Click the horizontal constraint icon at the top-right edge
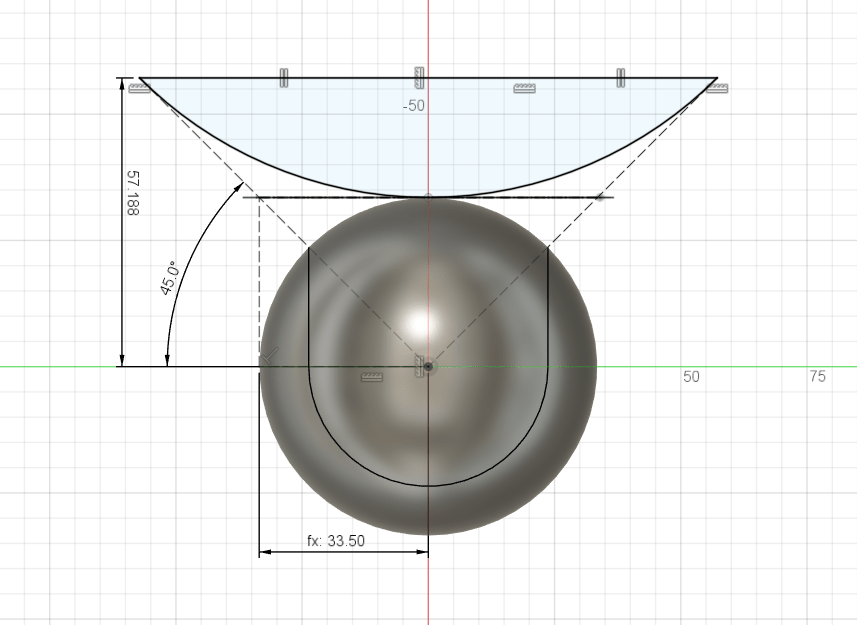The width and height of the screenshot is (857, 625). (x=716, y=90)
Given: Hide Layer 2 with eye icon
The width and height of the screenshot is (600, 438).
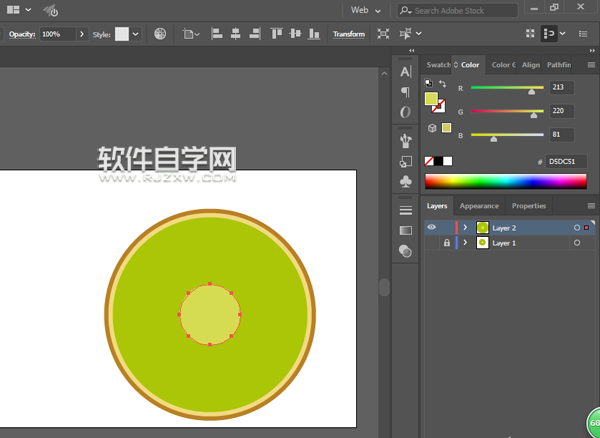Looking at the screenshot, I should click(x=432, y=228).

#####

WHAT YOU WILL DO
Reproduce every item above word for word, omitting the pictures.

ANSWER
Click the horizontal constraint icon at the top-right edge
The width and height of the screenshot is (857, 625). (x=716, y=90)
Given: Hide Layer 2 with eye icon
The width and height of the screenshot is (600, 438).
Looking at the screenshot, I should click(x=432, y=228).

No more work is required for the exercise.